- Do you need to copy records out from your Salesforce instance into some other CRM?
- Do you need to modify large quantities of records in your database and then upload them to another SaaS provider?
- Do you need to load, process, and transform large quantities of data from your hosted applications?
If you answered enthusiastically 'yes' for any of these questions (and even if you didn't...), then this is the blog for you!
With our next release of App Connect on AWS, we're pleased to announce our new batch processing capability, allowing you to batch retrieve records from external applications, manipulate them and then load them into another system with scale. For those with experience of App Connect on IBM Cloud, this feature has parity with the batch processing capability there, so all of the same scale, performance, and reliability can be expected here.
With batch processing support you can:
- Load large numbers of records from hosted applications into IBM App Connect.
- Manipulate records individually, using a range of IBM App Connect connectors and toolbox nodes.
- Perform actions when all of the records have been completed using other connector and toolbox nodes.
- View/Monitor the status of batches during Authoring, and then prepare, and run the batches in a production workload.
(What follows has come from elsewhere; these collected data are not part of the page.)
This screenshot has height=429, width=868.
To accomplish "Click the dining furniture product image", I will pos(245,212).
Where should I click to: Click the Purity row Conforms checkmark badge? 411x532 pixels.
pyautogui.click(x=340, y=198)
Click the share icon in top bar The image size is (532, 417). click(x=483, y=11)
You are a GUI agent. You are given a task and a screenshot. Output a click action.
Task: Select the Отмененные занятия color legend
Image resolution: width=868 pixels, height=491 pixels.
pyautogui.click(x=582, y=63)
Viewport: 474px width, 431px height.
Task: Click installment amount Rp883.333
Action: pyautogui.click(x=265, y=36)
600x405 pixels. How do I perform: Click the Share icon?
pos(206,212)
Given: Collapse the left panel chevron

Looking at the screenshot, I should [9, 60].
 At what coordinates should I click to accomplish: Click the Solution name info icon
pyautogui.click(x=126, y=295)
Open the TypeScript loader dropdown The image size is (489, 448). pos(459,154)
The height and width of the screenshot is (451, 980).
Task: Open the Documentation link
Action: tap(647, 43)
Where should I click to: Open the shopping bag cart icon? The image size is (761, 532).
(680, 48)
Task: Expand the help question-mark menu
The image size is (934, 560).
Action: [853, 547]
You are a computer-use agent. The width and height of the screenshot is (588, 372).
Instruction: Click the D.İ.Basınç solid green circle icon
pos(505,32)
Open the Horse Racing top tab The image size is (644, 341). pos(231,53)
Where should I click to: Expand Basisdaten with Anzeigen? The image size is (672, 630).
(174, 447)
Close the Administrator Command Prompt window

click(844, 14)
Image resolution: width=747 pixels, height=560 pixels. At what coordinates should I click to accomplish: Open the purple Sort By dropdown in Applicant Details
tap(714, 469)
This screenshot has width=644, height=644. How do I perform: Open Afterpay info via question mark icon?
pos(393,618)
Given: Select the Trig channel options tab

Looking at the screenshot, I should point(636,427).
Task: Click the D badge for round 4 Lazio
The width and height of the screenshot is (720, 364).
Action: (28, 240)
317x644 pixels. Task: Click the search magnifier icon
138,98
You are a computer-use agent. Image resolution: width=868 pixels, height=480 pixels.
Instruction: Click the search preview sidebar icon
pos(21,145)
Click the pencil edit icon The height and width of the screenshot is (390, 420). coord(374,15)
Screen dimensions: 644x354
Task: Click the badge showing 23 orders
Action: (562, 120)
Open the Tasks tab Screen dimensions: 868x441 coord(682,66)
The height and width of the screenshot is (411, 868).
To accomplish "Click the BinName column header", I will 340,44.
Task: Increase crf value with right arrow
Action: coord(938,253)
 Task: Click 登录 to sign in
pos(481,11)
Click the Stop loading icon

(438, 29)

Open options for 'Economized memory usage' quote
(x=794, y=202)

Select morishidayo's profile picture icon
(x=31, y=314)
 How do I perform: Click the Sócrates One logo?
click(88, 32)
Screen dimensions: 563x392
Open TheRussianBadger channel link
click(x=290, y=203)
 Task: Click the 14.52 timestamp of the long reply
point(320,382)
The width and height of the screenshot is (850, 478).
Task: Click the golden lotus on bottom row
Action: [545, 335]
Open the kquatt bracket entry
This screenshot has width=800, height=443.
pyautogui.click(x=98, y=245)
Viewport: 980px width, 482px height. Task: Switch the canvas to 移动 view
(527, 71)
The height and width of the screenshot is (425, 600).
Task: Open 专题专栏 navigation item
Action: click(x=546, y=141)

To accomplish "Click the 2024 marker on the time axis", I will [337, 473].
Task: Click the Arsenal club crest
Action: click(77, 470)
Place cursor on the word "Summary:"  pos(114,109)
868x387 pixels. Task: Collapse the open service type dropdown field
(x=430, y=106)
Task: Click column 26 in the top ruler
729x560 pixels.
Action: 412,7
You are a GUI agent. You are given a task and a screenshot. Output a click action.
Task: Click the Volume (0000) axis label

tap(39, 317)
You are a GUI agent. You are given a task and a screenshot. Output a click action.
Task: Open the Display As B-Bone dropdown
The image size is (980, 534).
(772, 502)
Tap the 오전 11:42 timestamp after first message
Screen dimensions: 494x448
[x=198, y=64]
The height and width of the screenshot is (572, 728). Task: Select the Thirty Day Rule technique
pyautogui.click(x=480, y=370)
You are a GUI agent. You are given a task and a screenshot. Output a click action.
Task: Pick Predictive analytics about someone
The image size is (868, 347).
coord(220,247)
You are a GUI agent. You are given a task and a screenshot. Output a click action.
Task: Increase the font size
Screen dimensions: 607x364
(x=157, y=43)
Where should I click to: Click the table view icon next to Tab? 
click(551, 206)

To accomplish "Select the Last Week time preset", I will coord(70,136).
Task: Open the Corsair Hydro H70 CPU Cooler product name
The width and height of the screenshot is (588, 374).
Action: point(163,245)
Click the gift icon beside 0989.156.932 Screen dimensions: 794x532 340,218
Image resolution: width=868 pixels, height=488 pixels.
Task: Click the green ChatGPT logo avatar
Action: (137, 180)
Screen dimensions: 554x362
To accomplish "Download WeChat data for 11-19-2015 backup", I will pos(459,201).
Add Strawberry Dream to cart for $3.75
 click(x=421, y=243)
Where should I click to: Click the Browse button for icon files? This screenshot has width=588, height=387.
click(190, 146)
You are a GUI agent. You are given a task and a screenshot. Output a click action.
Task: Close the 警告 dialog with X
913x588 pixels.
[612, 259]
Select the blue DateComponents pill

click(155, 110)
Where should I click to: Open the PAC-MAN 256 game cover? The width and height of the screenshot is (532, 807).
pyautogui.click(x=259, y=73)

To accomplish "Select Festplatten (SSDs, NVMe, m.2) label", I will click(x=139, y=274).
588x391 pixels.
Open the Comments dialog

In this blog post, we are going to explore creating, and running a batch flow using the Designer Interface from IBM App Connect on AWS.
What is a batch?
Currently in IBM App Connect on AWS you can retrieve records from an external SaaS application, but doing this for a large number of records takes time and needs to be done sequentially, using something like the ‘For Each’ node. This is suitable for hundreds or maybe even thousands of records, but if you’ve got very large data sets and don’t care about the order the records are extracted in then there are faster ways of getting through your workloads… enter batch processing.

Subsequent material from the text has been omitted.